Others, including Manitoba Liberal Leader Jon Gerrard, say all babies should be screened for FASD. Others say all pregnant women ought to be vigorously evaluated to find out whether they are drinking.
Winnipeg FASD physician Albert Chudley says the next step should be a combination -- a national screening system for fetal alcohol effects, as well as screening for the risk of maternal drinking.
"Ideally, we want to prevent this," said Chudley.
At the very least, say lawyers and social workers, all kids in care and all teens in jail ought to be screened for FASD, since that's where so many end up.
"If we automatically look for FASD at intake, we are going to have much better outcomes for these children," said former social worker and FASD consultant Donna Debolt.
-- stunts individual brain cells and major parts of the brain, such as the main processing centre of the cerebellum and the corpus callosum, a thick band of fibres in the brain's core that connects the right and left hemispheres. It is brain damage, just like an injury caused by head trauma from a car accident.
-- affects more people than Down's syndrome and autism combined, and costs Canadians at least $5.3 billion a year.
-- is virtually invisible and mired in stigma.

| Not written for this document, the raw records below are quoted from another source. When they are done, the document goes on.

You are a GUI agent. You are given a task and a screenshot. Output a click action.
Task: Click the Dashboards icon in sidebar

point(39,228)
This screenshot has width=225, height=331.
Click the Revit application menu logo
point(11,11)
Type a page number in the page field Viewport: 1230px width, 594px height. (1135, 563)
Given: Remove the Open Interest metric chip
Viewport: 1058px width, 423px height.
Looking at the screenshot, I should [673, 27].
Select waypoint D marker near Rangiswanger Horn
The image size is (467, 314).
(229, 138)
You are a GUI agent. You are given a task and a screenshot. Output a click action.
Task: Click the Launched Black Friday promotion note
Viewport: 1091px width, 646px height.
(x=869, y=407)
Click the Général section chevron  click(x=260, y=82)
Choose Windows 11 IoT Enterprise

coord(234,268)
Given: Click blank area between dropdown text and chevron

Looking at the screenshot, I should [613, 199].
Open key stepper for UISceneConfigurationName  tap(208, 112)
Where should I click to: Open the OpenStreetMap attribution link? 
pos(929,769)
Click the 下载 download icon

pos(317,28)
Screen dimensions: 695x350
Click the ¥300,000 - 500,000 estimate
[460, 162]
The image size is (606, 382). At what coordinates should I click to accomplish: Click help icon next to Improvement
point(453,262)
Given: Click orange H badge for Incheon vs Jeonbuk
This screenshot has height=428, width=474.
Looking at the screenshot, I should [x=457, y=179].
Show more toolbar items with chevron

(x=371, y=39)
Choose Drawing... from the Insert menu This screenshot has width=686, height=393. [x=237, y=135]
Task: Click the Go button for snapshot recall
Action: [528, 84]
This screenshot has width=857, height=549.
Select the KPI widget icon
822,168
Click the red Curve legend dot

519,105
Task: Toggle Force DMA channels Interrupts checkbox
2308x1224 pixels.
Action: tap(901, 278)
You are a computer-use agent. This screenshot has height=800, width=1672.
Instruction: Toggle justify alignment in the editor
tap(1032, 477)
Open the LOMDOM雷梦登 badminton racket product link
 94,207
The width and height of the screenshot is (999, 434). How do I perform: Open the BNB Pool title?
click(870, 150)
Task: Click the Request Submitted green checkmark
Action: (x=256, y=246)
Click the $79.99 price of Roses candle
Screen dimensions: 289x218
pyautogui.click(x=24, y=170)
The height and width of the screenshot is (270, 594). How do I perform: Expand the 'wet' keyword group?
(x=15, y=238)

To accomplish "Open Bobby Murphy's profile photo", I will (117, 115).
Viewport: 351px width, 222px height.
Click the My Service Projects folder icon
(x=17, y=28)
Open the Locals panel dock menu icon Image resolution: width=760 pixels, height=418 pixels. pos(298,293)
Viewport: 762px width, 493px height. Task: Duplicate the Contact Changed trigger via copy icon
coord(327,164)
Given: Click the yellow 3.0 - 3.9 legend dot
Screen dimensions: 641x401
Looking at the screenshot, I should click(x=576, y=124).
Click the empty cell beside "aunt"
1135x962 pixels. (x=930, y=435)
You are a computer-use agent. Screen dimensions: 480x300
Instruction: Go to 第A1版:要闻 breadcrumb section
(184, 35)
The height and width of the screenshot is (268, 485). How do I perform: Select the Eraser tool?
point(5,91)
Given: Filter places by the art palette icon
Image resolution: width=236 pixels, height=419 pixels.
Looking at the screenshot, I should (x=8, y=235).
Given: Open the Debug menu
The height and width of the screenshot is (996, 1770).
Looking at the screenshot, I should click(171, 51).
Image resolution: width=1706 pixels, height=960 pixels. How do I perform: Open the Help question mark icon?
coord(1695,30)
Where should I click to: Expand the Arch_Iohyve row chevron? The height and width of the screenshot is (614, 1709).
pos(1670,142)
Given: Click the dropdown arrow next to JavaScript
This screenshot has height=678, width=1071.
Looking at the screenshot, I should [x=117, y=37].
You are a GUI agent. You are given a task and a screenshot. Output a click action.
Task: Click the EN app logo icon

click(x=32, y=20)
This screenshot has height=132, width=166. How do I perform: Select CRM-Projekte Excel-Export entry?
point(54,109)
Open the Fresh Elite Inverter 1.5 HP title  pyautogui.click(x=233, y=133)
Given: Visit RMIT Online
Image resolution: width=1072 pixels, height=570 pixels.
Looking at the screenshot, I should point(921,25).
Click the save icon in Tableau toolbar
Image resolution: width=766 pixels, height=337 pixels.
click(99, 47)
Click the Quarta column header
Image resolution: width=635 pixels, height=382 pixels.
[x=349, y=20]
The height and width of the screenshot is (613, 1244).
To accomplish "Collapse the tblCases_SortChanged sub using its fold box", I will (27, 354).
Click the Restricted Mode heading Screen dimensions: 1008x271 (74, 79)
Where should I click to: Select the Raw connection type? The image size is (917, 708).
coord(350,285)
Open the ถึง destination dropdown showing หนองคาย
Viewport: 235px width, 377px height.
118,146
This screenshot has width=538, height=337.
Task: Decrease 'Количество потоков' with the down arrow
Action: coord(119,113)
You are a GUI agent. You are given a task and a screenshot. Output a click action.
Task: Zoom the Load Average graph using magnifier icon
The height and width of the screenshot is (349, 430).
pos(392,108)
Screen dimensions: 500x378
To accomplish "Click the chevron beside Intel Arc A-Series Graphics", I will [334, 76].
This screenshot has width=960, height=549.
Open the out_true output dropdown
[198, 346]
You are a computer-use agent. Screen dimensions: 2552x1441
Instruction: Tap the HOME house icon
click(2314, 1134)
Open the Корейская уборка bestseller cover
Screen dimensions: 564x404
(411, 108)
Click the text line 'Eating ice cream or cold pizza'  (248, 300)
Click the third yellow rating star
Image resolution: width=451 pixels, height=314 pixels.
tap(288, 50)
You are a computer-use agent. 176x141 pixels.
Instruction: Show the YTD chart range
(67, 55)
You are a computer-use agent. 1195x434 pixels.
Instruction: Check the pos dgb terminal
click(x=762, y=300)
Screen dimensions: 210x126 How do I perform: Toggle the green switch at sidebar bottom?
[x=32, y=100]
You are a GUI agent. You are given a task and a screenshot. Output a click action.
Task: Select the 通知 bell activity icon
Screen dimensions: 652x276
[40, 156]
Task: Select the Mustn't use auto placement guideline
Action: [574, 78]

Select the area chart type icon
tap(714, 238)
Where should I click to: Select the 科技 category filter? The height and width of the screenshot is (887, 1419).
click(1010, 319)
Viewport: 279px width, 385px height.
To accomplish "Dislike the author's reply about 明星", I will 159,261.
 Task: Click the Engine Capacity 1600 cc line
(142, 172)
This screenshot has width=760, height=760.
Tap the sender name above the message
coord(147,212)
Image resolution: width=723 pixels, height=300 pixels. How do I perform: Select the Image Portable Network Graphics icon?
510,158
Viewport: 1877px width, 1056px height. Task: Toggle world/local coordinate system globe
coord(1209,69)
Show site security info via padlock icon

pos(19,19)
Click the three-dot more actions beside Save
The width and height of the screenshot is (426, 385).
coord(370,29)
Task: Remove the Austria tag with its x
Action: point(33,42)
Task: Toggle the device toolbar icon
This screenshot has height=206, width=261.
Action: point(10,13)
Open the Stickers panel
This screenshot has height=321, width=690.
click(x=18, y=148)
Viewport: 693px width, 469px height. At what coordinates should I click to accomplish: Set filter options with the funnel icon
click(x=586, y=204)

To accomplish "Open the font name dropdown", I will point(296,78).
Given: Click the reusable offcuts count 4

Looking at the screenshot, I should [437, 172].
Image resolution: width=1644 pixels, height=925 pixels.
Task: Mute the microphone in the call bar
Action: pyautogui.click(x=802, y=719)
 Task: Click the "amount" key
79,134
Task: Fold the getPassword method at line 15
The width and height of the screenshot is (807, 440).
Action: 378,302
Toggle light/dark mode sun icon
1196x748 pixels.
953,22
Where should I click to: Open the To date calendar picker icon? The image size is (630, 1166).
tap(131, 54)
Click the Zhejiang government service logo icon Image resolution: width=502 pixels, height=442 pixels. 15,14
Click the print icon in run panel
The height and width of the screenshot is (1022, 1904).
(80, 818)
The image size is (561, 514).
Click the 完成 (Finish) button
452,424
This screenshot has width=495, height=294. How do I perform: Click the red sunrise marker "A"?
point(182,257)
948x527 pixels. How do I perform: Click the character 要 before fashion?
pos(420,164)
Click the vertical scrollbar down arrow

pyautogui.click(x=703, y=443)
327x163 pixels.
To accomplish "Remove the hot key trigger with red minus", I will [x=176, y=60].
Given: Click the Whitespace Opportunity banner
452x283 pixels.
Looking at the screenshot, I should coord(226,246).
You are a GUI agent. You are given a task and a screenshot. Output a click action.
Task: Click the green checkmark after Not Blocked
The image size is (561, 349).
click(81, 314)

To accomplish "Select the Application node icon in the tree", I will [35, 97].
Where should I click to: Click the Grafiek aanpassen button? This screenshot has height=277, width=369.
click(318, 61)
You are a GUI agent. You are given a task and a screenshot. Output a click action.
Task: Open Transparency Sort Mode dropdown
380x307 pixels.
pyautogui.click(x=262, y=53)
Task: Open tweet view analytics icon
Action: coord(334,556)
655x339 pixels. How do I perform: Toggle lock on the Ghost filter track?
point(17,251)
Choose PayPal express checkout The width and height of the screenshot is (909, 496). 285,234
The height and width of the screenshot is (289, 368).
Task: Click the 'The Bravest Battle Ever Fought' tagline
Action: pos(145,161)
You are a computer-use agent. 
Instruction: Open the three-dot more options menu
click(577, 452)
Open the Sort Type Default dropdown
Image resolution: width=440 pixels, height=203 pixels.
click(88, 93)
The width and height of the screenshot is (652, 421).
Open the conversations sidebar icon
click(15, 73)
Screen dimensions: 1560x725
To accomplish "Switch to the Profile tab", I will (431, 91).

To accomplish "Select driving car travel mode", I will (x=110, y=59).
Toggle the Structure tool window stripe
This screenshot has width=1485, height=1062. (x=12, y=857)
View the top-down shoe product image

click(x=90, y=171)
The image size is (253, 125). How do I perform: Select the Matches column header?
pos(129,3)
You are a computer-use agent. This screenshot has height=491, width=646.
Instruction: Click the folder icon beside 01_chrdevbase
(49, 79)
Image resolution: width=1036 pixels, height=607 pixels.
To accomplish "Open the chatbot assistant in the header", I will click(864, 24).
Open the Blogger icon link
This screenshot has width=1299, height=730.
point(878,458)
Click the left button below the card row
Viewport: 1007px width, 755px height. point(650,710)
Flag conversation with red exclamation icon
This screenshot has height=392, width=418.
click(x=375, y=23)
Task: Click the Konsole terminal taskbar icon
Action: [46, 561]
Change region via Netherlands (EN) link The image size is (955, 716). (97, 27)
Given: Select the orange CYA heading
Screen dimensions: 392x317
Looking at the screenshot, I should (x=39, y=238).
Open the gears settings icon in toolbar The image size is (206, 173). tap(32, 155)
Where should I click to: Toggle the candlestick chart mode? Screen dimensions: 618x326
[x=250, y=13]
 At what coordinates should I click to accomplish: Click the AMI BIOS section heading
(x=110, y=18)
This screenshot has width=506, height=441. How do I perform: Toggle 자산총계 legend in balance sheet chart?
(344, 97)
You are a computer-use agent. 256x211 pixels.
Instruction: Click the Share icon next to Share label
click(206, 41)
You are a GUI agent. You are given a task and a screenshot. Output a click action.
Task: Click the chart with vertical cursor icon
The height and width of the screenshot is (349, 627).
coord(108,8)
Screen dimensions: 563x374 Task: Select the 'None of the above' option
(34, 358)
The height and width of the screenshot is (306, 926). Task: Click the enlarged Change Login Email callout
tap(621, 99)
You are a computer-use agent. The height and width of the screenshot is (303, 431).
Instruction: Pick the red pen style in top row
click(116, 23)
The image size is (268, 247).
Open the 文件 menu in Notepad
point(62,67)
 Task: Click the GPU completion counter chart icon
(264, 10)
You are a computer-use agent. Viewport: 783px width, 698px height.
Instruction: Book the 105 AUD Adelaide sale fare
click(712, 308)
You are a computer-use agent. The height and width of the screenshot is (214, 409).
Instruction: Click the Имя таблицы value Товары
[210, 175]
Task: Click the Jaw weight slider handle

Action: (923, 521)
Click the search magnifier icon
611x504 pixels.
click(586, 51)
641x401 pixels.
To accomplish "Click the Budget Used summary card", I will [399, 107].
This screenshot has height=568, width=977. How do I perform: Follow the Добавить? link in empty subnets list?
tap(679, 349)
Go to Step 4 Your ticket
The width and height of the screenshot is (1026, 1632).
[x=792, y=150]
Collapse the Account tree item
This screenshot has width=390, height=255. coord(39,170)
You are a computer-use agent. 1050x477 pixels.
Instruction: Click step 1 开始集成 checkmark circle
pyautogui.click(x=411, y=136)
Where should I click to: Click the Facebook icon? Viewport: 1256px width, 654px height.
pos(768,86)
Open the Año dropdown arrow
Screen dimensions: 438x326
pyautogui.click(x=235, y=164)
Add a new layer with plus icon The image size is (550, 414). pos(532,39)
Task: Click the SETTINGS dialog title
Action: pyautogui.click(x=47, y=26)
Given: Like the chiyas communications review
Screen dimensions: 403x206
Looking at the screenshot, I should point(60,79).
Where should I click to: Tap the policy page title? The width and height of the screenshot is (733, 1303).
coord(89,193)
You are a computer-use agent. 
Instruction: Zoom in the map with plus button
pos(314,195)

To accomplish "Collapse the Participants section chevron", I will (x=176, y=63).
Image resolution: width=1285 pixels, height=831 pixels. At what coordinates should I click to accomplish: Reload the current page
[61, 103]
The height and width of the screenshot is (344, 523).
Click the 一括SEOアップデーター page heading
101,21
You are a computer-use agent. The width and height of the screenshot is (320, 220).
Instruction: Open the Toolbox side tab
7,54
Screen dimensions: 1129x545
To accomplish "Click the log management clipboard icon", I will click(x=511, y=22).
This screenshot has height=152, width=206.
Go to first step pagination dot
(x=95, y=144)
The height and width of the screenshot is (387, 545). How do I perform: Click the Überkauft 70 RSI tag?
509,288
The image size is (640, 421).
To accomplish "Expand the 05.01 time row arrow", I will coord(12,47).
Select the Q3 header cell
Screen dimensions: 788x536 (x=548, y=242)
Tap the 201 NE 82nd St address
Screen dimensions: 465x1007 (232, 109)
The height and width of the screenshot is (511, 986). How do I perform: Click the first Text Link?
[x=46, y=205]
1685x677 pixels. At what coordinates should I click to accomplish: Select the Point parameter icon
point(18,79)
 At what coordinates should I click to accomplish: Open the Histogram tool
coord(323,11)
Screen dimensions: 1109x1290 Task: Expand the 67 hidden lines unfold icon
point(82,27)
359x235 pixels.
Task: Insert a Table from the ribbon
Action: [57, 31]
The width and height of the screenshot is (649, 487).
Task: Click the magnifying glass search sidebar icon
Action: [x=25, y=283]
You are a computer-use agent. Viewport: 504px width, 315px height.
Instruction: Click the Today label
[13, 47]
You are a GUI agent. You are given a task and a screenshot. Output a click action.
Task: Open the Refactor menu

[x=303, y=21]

Diagnosis is tricky, services are spotty and schools, the courts and the job world are almost perfectly set up for people with FASD to fail.
-- is widely seen as an "aboriginal problem." It is not. Alcohol-related birth defects affect every race and income level. In fact, experts say the group most at risk are students or professional women in their late 20s or early 30s who binge-drink on the weekends and may not realize they are pregnant until the damage is done.